Wednesday, October 5, 2016

rainy heart// (thoughts from may/june 2016)

the sweet smell of rain fills the air and all i can hear are the heavy drops trying to break through the hard plastic roof overhead. i’m eating frozen mango and reflecting on a whole library of events that have unfolded in this past month.

but first i just want to say, i love the way things looks so fresh and cleansed after a rain storm comes through. colors are so much more alive and vibrant.

maybe that’s what we need to come alive - a real good, strong rainstorm that strips us of all the dust and dirt we’ve collected. as the last drops fall, we’re left renewed + awake + vulnerable. we start to feel the cool air with a certain clarity. the sun pierces straight through to our soft layers that rest just beneath our tough exterior. our roots are enriched and strengthened.

i want to write a little bit about my heart, or rather, the perspective i hold over my heart. for awhile now, it’s been hard for me to feel strong emotions, other than anger or frustration. love, joy, excitedness, or even missing someone aren’t feelings i experience within myself frequently. so, for a good piece of this year and the year previous, i’ve been asking God to restore my feelings, restore my heart, put in me a heart of flesh instead of one made of stone. and He has been responding.

it happened the other day. i don’t even remember where i was or what i was doing, but i do remember all of a sudden recalling an image of the scar that runs down my father’s chest- white and straight, like fierce lightning.

when i was only four years old, he had heart surgery to replace a faulty valve in his human heart, and at that age i didn’t really grasp the magnitude of the possible negative implications. 
he came out just fine, but with a very visible scar that would always remind him of that operation.

so when that image came to mind, i said to God (being hyper-sensitive to issues of the heart), “okay well, I’m guessing that’s what You want to do to me, huh? how’re You thinking of doing that?” and the answer that came back from Him made everything in me still:
“you’re going to have to go under.”

go under.
lose control.
be knocked out completely.
let the anesthetic take control.

at first i felt genuinely terrified. my mind start screaming sarcastically “i’m sorry, go under and have no idea what’s happening and not be able to wake until someone else lifts me out of the anesthesia??? nothing could possibly go wrong there...”

//sidenote: i’m much more human than I ought to be and I get much too anxious when I don’t have any control #TrustIssues.//

but after thinking through the idea and considering its currents, i’ve been finding that i want to go under, to fall deep into His Presence and not only let Him operate on and transform me there but to REMAIN there… under the anesthetic of His Presence: the only One who can sustain me, accept me for who i am, love me unconditionally and never walk out on me.


God has been so incredibly good + faithful to me, speaking sweet slices of love to me through all that surrounds me.

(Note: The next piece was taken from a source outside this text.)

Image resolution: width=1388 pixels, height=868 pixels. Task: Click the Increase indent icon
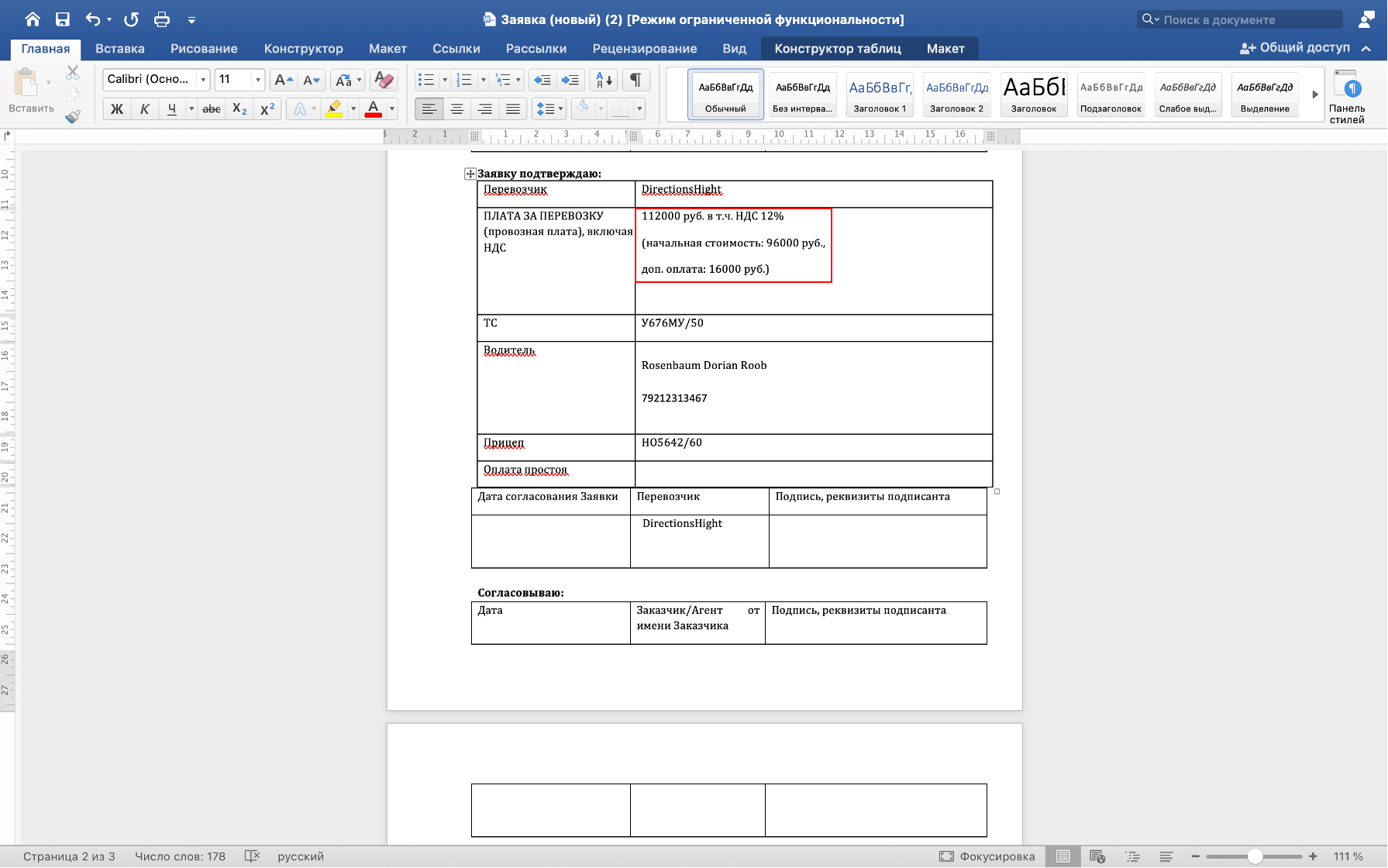(x=570, y=79)
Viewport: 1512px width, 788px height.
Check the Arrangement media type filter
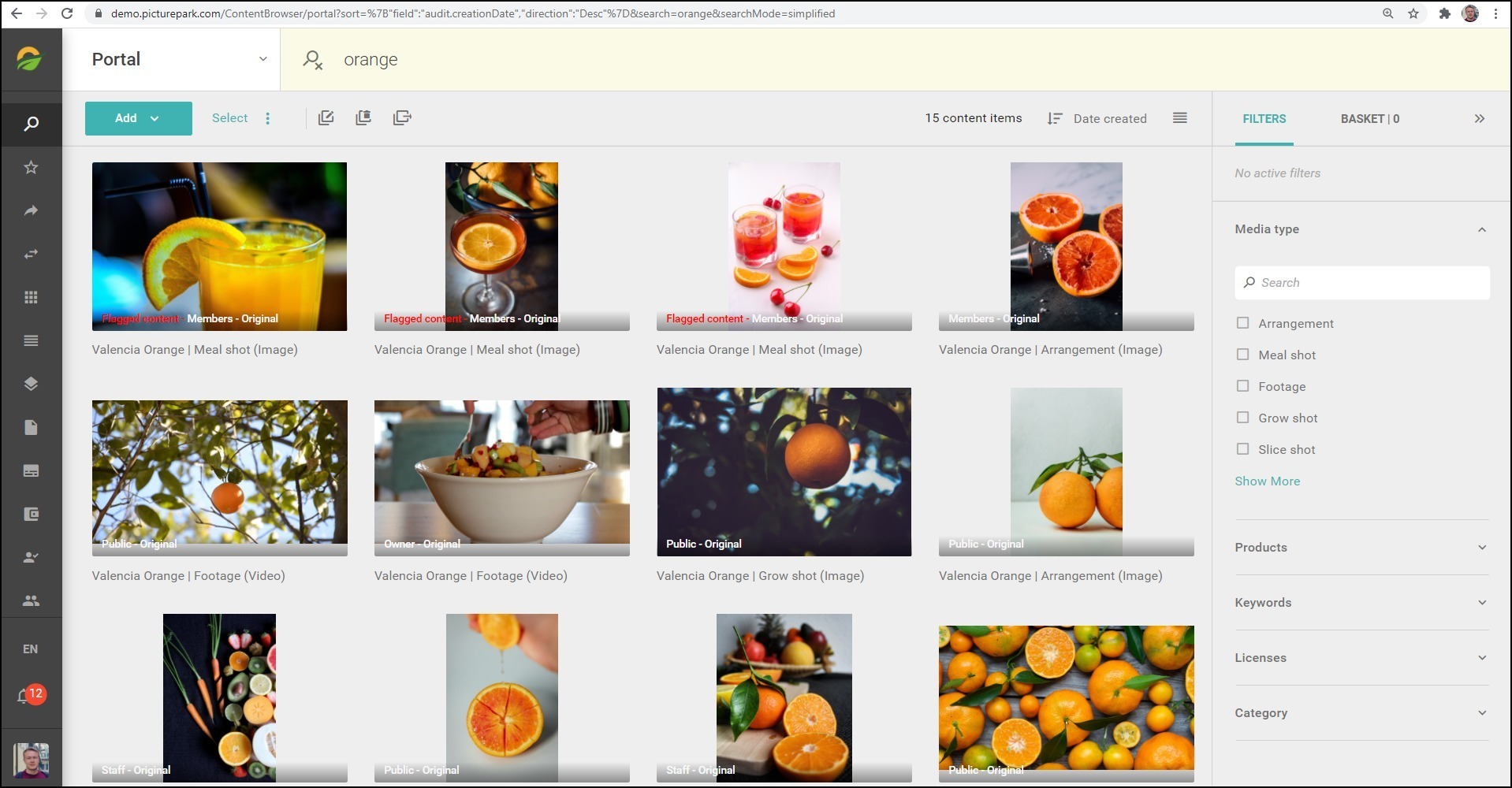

He says “you say you haven’t seen Me face to face but I keep sending you love notes through those who surround you. those details, those gifts, those words are from Me.”

i know i’ve been missing out on so much of His incredibleness but i want to experience Him so deeply and i know the key to that is spending quality time with Him- in His Presence.


Papá, with all that i am, with all the gifts and talents You’ve given me, with all the dreams deep in my heart that are just seeds right now, with all of my thoughts, will all of my feelings, with all of my words actions footsteps touches, everything that i see, my attitudes, let me REFLECT YOU let me SERVE YOU let me HONOR YOU, great and mighty God!!